DATA TO EXAMINE —
== Segment start ==

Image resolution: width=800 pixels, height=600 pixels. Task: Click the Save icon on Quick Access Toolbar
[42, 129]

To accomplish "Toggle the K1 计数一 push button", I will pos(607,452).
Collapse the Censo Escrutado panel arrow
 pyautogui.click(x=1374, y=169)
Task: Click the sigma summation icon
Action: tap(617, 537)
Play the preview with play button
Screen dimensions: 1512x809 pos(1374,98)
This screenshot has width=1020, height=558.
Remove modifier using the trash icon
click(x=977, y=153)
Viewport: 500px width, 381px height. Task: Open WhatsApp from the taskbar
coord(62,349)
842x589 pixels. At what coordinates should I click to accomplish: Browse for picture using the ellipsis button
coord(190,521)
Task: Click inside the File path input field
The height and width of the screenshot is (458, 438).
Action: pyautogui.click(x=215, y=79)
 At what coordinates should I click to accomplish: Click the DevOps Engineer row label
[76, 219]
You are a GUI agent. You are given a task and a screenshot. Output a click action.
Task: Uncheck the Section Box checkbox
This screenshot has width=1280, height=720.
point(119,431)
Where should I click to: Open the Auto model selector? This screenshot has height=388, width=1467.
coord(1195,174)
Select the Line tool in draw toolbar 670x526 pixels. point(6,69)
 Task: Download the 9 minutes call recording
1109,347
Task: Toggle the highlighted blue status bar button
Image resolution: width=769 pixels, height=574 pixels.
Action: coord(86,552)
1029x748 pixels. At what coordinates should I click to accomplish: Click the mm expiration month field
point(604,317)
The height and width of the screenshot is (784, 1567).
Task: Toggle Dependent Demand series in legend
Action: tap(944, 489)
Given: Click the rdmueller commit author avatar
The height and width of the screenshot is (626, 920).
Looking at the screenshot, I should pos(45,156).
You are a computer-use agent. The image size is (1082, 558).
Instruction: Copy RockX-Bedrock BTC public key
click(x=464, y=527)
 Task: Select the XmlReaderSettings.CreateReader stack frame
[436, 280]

== Segment end ==

EXERCISE —
Across the listing above, how many lines include the string "agent"? Answer with a single number.

RESPONSE —
2